Nearly 75% of these injuries occurred in hospitals. The most common injury cause for RNs in hospitals was overexertion and bodily reaction, often resulting in musculoskeletal disorders.

What are musculoskeletal disorders?

Musculoskeletal disorders typically affect the following body parts:

  • Spinal discs
  • Cartilage
  • Joints
  • Tendons and ligaments
  • Muscles
  • Nerves

MSDs are often sprains (injuries to the tissues that connect bones), strains (injuries to the muscles or tissues that attach muscles and bones) and tears. These injuries affect the body’s ability to move.

What causes overexertion for RNs?

Patients cause most overexertion injuries for nurses in hospitals. HealthCareBusinessTech.com explains that lifting patients is almost always dangerous, even when nurses use recommended safe lifting techniques. Researchers have discovered that the lifting process is inherently dangerous when it comes to patients for these reasons:

  • Safe lifting requires holding the object close to the body, but nurses typically stand beside a bed and cannot get close enough to the patient.
  • Bending at the knees is not enough to distribute the weight when the nurse must also lean forward. This shifts most of the force for lifting to the back.
  • Lifting a single patient may cause small tears that disrupt nutrient distribution to discs in the spine.
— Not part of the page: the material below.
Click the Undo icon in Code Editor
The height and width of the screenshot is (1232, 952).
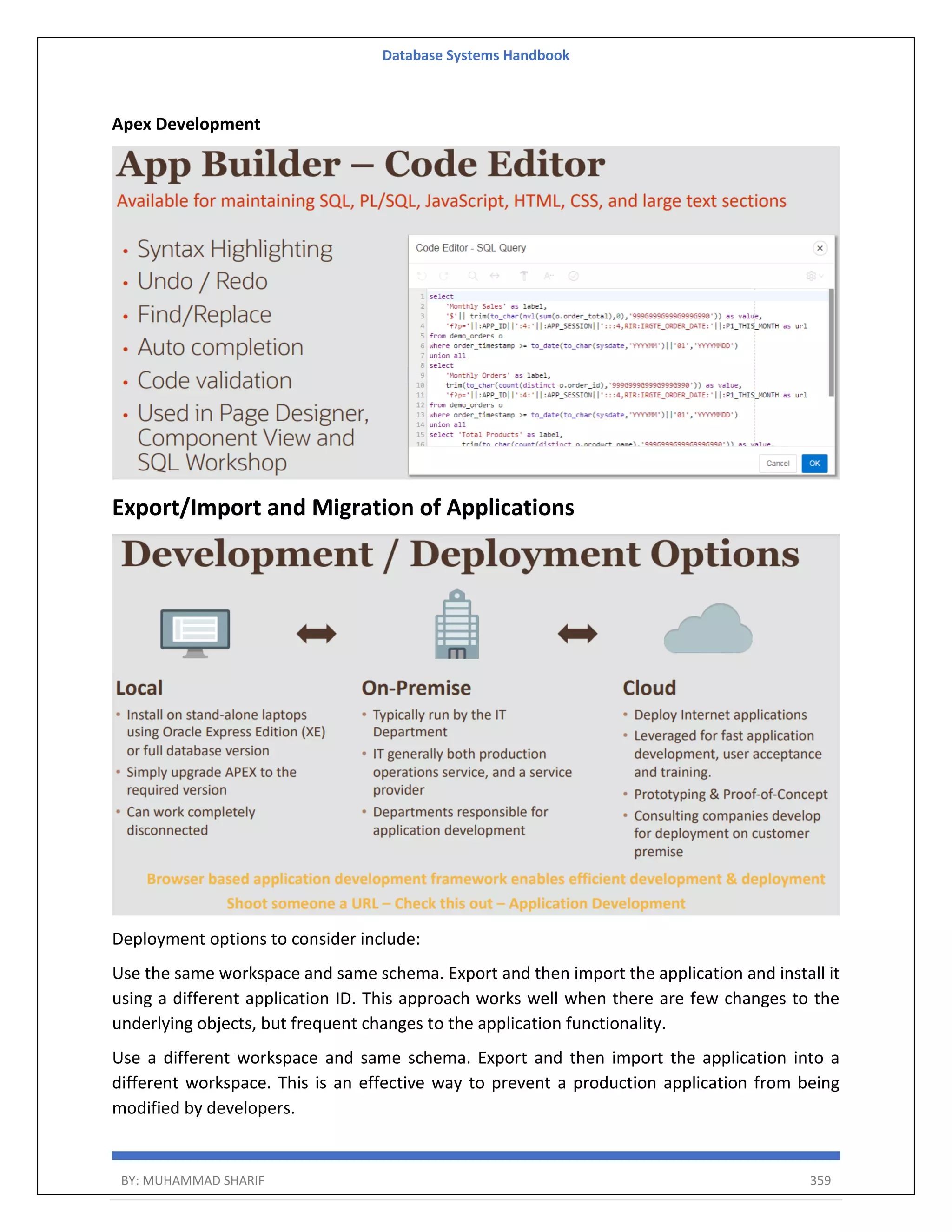(x=422, y=276)
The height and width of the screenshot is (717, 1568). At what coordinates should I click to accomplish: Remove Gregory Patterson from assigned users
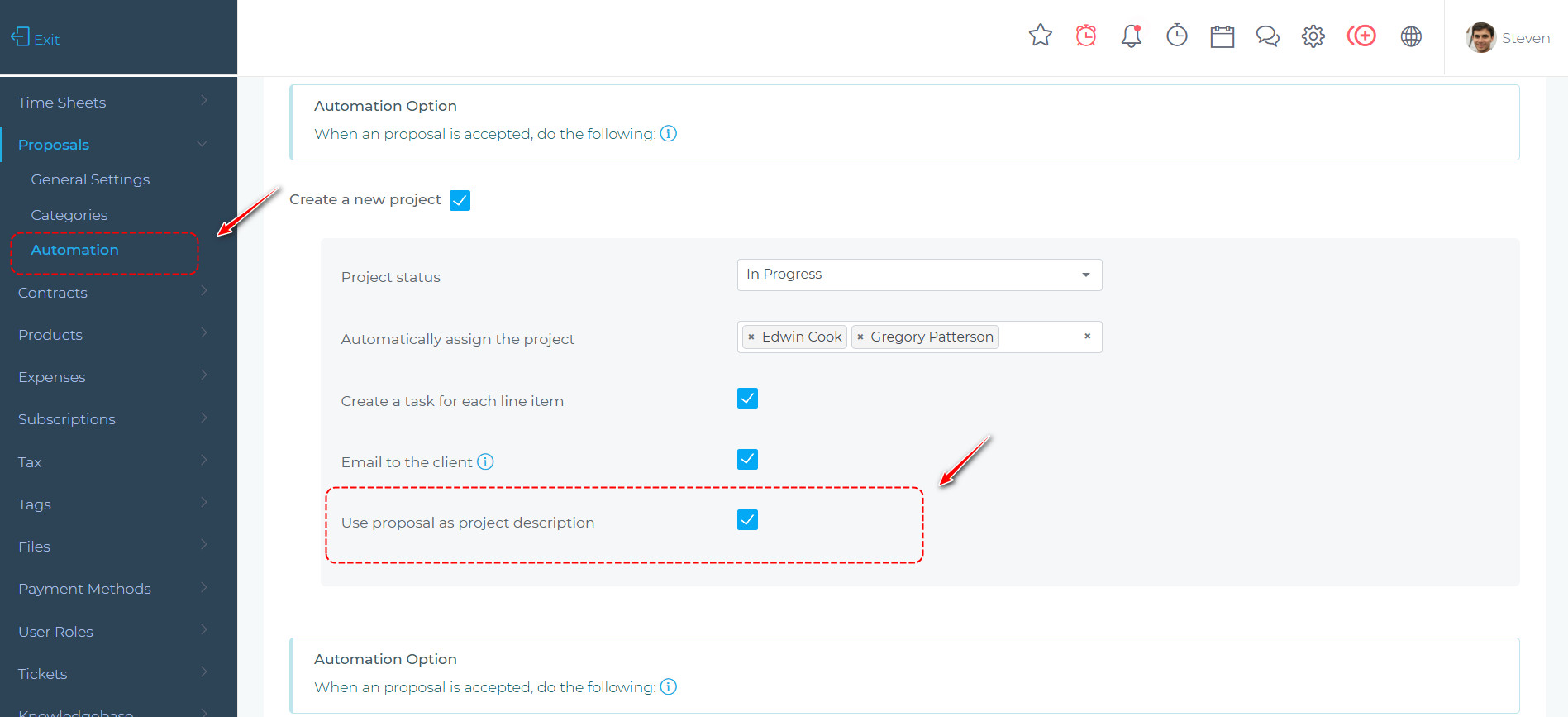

These may not result in an immediately noticeable injury, but over time, scar tissue buildup from the tears can block nutrients and cause discs to deteriorate.

In addition to these dangers, the weight of the average patient has increased since most safe lifting protocols were developed, raising the risk of injury with each action. Hospitals that supply equipment to assist in lifting may save their nurses many short- and long-term injuries.